The shareholder's agreement holds that all unvested shares once terminated, notwithstanding cause, would be forfeited immediately. Remember you did nothing to merit your termination. Notwithstanding, your company has terminated you. Had they kept you for another two months, you would have had access to $100,000 worth of shares on top of your current income.
This does happen and, with the rise in e-commerce and proficiency in which new companies make public offerings, courts are now seeing a rise in cases where these types of employee shareholder agreements are in dispute.
The Ontario Court of Appeal (ONCA) has recently addressed a similar scenario in O'Reilly v. IMAX Corporation, 2019 ONCA 991. O'Reilly brought a wrongful termination claim alleging that he was not provided sufficient notice and that his unvested shares were unlawfully forfeited. On a summary judgement motion, O'Reilly was awarded 24 months' reasonable notice. The main issue before the ONCA was whether or not the motions judge was correct in awarding damages for shares that would have vested during the notice period.
The ONCA looked closely at the relevant provisions within the employer's long-term incentive plan and stock option grants. The following provision was highlighted:
(5) Termination of Employment Generally. In the event that the Participant’s employment with the Company terminates for any reason other than death, Disability or for Cause, the Options shall cease to vest, any unvested Options shall immediately be cancelled and revert back to the Company for no consideration and the Participant shall have no further right or interest therein. Any vested Options shall continue to be exercisable for a period of thirty (30) days following the date of such termination; … To the extent that any vested Options are not exercised within such period following termination of employment, such Options shall be cancelled and revert back to the Company for no consideration and the Participant shall have no further right or interest therein.

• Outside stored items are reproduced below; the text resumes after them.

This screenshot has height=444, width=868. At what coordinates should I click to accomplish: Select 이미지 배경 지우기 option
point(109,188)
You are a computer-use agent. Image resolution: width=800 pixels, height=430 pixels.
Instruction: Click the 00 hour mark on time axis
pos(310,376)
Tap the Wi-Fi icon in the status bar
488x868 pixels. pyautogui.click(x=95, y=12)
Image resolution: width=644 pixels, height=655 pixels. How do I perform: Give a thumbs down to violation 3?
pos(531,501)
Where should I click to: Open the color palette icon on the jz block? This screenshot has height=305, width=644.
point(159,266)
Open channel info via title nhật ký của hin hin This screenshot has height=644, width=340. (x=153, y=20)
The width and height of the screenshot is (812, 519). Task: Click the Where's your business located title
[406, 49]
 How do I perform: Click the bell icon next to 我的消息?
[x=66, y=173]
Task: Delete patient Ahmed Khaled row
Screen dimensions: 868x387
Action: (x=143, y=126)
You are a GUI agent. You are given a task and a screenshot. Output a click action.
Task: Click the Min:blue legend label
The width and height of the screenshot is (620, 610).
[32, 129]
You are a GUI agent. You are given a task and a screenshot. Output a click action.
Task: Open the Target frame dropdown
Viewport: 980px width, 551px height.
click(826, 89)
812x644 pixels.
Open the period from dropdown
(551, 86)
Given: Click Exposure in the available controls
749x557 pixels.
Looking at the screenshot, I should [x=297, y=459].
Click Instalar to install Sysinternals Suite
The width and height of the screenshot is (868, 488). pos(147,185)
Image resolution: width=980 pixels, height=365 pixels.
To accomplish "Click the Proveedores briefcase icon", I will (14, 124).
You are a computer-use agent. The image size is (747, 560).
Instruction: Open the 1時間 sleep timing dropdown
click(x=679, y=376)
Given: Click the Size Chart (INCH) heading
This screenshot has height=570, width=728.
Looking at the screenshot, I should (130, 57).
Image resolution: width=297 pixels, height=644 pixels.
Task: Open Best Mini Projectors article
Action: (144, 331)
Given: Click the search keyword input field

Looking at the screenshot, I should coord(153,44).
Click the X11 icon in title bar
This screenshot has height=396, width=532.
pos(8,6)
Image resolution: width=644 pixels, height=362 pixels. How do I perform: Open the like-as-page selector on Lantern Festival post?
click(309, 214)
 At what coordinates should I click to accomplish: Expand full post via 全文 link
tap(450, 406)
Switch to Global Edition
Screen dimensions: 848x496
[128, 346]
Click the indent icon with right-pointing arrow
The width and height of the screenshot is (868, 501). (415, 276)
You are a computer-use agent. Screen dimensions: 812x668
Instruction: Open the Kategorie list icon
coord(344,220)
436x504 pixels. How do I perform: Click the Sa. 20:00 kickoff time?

The Court set out to determine whether the words "terminates for any reason" included termination without cause. The ONCA emphasized the need for clarity in these types of provisions. It agreed with the motion judge "that the reference to terminates for any reason in the plans could not be presumed to refer to termination without cause."
O'Reilly was awarded the entirety of his shares throughout his notice period, valued at what they would have been had he sold them immediately upon vesting. O'Reilly had upwards of 30,000 shares valued between $20-$30 that would have vested during the 24 months' notice. The motion judge's decision on the unvested shares and the ONCA's subsequent dismissal made a difference of upwards of half a million dollars in the overall damages awarded to O'Reilly.
WHAT DOES THIS MEAN FOR EMPLOYEES AND EMPLOYERS?
FOR EMPLOYEES: Do not walk away from your unvested shares without consulting an employment Lawyer. You could be leaving significant entitlements on the table.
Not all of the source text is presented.